Motor neurone disease (MND) is a universally fatal neurodegenerative disease with no known cure. More than 2000 people in Australia are affected by motor neurone disease with an average life expectancy of 2.5 years.

Classical amyotrophic lateral sclerosis (ALS) accounts for some 80% of MND sufferers, and a clinically definite diagnosis requires progression of symptoms in the upper motor neurons (nerve cells in the motor cortex of the brain) and lower motor neurons (nerve cells in the spinal cord) of several body regions.

Diagnosis of ALS is delayed because there is no good biomarker for the disease and diagnosis requires the exclusion of all other mimics. The time from onset to confirmation of diagnosis has stubbornly remained around 12 months for the last 20 years. This diagnostic delay represents nearly half of the total disease duration and this prevents early intervention.

It has been argued that motor neuron disease begins in the upper motor neuron in the brain, but it can be very difficult to demonstrate early upper motor neuron dysfunction clinically. Over the past decade, we have undertaken research on a non-invasive technique for assessing the excitability of the brain using transcranial magnetic stimulation, and have presented evidence that measurements of cortical excitability may provide a sensitive and specific biomarker of ALS. A robust marker of upper motor neuron dysfunction is also essential for clinical trials of new treatments that are in the pipeline.

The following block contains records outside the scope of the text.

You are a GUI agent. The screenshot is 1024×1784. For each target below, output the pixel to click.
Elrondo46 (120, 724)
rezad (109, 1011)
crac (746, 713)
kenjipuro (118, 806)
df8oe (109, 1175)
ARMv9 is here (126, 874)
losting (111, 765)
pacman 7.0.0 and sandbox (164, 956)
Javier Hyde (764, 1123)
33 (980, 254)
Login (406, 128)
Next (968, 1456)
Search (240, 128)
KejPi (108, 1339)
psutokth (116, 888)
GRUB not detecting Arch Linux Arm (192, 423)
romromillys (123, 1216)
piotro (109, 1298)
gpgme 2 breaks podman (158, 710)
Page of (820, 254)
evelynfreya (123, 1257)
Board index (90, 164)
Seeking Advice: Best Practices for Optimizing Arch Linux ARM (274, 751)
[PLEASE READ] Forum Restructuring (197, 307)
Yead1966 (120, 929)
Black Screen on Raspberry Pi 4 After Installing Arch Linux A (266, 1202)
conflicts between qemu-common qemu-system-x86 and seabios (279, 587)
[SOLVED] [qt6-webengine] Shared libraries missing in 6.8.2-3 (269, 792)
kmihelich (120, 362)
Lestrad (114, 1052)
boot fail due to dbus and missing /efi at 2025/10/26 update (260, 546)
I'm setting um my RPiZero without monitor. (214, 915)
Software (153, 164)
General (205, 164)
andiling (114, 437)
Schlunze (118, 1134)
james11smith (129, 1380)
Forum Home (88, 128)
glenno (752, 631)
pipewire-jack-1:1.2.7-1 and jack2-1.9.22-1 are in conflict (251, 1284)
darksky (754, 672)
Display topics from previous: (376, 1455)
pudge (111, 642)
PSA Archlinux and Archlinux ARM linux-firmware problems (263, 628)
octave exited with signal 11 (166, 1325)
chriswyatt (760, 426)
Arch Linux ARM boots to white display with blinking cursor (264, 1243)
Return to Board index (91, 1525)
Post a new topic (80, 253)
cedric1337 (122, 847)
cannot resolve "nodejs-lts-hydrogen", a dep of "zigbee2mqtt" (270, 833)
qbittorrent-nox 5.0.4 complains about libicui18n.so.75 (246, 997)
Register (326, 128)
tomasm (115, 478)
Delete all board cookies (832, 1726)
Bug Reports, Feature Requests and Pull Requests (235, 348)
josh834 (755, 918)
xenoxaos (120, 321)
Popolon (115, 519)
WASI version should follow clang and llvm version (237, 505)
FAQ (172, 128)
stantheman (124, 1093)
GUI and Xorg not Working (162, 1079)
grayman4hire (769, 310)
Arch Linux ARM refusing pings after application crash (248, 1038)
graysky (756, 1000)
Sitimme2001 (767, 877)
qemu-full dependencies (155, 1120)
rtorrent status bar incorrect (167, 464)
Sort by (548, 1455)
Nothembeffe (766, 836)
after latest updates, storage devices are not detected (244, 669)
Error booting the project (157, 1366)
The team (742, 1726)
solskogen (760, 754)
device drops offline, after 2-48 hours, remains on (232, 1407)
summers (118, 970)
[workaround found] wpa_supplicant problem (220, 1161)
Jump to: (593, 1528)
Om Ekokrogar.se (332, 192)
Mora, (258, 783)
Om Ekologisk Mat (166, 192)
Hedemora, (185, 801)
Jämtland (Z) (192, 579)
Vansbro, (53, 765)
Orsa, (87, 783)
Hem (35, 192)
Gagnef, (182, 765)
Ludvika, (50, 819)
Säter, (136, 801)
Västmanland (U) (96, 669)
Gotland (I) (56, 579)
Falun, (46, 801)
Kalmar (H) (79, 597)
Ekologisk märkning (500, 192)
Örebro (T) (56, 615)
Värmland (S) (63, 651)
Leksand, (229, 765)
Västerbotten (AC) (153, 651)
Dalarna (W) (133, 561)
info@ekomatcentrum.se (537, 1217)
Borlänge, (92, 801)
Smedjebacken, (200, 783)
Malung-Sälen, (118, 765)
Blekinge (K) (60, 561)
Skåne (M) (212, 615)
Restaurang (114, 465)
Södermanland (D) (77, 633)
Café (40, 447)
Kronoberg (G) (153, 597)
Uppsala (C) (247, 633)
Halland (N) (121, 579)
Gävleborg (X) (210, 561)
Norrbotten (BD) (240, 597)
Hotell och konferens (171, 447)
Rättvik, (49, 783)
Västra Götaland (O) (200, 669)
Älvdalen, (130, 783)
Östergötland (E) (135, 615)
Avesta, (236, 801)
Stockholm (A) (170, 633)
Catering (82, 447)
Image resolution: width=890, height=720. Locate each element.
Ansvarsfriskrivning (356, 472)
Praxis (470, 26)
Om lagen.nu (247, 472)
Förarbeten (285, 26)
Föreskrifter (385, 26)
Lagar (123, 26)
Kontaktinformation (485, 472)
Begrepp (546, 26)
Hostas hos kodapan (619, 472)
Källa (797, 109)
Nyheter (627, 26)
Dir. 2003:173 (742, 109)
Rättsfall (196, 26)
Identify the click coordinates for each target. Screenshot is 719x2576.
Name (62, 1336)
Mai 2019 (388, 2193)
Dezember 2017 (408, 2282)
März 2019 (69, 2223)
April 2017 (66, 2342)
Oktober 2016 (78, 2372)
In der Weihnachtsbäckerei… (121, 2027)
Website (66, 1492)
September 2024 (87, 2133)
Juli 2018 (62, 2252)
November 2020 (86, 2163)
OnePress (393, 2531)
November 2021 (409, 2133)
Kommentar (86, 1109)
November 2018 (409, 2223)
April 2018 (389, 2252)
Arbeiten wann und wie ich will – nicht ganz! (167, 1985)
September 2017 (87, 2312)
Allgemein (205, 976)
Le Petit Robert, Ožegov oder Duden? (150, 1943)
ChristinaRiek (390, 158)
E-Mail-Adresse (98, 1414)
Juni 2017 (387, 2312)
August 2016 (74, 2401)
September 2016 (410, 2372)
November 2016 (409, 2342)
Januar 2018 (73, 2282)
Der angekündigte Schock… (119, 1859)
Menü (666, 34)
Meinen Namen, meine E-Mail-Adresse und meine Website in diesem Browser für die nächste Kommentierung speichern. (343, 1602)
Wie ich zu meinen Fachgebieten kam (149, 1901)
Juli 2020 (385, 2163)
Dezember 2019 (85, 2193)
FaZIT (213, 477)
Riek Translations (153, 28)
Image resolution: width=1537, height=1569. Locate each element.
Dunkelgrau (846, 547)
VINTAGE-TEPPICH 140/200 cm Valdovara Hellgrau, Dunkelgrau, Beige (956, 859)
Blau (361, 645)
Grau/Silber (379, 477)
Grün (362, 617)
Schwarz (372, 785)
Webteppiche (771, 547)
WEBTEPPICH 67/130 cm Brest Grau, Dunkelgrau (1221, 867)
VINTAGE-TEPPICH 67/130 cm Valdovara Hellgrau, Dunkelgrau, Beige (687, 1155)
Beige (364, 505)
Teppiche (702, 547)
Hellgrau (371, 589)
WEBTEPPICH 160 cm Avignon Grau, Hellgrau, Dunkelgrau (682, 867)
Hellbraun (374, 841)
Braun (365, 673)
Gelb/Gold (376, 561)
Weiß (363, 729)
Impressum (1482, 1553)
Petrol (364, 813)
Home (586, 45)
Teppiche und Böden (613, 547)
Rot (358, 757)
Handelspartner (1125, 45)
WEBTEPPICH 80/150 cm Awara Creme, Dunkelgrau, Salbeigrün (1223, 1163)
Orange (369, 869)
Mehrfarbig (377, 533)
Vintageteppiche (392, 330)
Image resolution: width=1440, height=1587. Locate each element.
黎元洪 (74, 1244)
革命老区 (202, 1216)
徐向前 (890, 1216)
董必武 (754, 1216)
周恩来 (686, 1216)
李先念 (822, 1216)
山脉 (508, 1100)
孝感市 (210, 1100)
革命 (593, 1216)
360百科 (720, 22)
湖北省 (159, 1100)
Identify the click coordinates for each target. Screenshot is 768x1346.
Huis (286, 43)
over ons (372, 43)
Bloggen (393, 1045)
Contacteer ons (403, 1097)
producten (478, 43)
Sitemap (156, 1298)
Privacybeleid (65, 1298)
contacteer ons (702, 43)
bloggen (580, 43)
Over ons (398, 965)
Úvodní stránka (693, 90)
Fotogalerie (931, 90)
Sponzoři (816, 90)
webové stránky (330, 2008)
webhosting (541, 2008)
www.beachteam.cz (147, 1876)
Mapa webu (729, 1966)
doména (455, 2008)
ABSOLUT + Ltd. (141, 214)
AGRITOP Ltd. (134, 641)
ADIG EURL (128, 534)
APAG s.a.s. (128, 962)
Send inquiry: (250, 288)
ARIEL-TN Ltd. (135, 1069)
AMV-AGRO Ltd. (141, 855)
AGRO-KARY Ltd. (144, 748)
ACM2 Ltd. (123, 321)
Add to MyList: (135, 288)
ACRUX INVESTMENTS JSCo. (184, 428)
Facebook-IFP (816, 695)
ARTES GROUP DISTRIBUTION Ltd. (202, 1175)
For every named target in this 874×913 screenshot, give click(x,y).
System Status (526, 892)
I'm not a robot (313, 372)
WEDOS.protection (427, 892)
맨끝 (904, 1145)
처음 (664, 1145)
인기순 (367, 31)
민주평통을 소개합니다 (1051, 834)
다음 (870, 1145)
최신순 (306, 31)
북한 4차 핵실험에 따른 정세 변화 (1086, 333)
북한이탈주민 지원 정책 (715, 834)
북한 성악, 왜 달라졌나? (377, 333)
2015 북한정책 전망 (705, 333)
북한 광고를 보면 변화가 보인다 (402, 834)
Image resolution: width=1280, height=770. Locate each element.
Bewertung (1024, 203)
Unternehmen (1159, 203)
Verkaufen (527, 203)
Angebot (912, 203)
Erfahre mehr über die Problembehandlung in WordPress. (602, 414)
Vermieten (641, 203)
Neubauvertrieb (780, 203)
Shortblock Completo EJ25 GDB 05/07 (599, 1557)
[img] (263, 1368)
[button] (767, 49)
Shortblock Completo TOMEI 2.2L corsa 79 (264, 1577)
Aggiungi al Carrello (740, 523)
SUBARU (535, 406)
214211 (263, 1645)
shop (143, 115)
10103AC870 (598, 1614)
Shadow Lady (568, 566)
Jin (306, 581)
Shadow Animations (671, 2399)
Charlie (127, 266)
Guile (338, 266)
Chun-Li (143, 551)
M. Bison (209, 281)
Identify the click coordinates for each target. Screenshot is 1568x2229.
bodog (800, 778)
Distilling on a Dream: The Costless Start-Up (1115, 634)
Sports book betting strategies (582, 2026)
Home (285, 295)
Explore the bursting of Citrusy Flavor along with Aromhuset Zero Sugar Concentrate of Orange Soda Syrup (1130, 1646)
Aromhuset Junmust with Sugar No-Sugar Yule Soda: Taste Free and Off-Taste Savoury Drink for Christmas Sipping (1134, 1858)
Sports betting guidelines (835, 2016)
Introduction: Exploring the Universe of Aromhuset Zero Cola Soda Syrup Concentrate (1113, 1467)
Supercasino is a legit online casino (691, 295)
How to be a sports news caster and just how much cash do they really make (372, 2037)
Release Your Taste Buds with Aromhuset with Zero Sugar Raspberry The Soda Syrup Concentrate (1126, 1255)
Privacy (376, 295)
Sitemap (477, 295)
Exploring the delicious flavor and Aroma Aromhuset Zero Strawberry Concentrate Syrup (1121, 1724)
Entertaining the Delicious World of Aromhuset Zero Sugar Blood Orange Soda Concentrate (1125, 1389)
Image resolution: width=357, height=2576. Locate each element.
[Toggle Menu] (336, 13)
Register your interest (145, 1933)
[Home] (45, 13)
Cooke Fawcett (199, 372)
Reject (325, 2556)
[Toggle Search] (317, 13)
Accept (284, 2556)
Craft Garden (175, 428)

The primary objective of this fellowship is to translate this research into a clinical tool for measuring cortical excitability in motor neurone disease. In support of this goal I intend to: further research looking at patterns of progression by correlating cortical excitability to clinical deficits; and quantifying the variability and minimum detectable changes in healthy controls and MND cohorts. I will also examine mechanisms of lower motor neuron degeneration which may be compensatory or secondary to the primary insult, but nonetheless contribute greatly to the patient’s disability.